### [WHAT TO WORK ON]
Images in the data are to be skipped, while every line is restated exactly as written.

[Items from a dataset]

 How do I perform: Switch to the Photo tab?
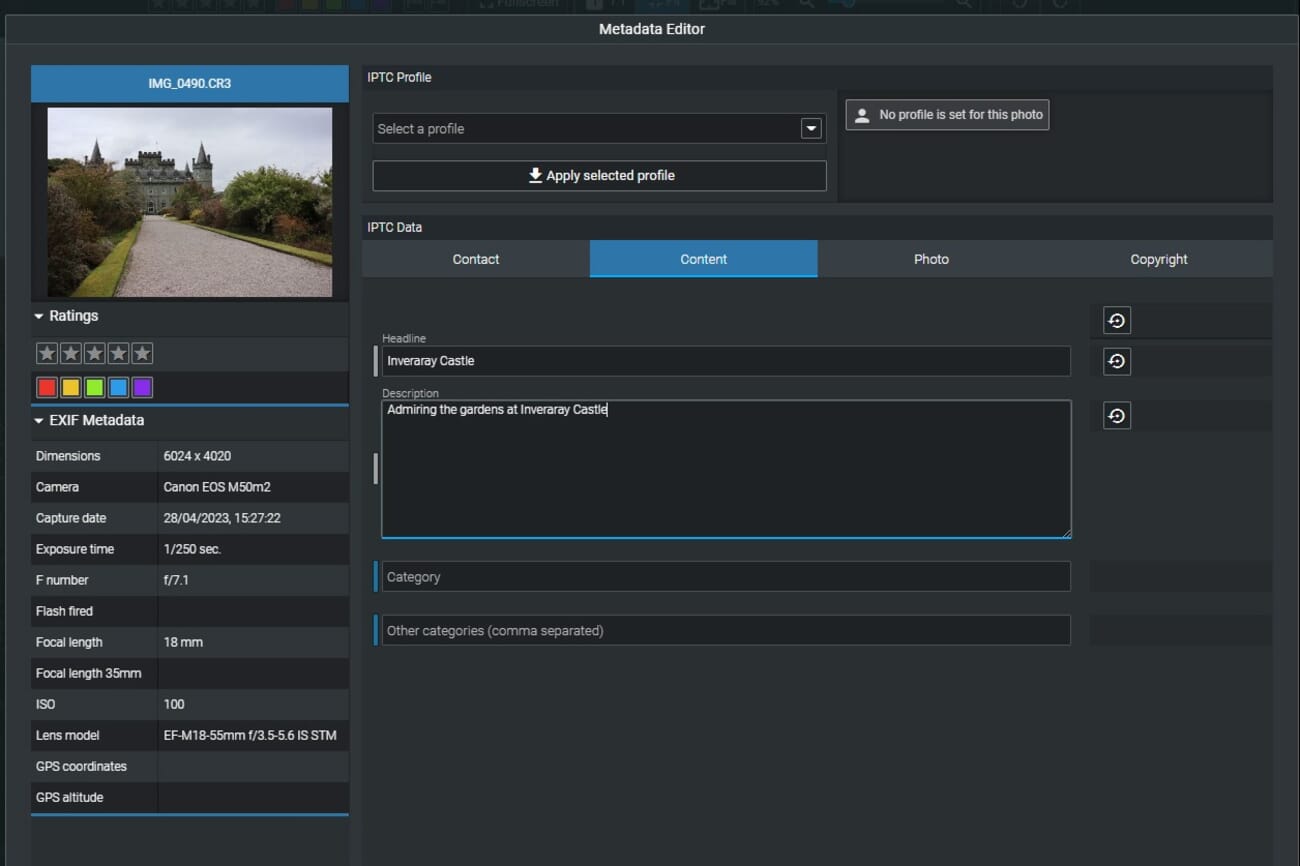tap(931, 258)
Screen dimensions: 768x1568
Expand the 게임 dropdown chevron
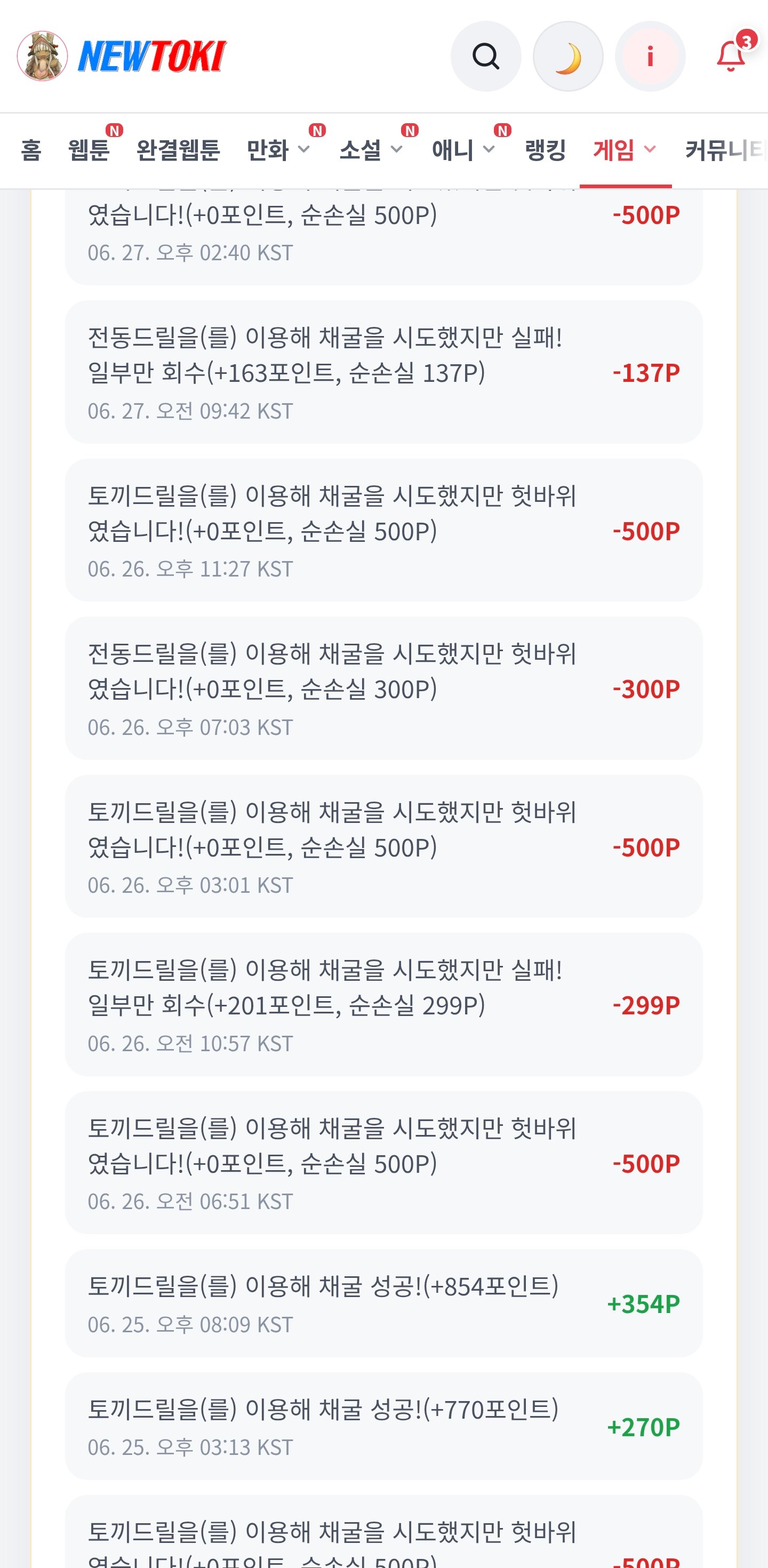pos(650,149)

### [TASK SOLUTION]
 How do I perform: Switch to the Photo tab?
tap(931, 258)
Screen dimensions: 768x1568
Expand the 게임 dropdown chevron
pos(650,149)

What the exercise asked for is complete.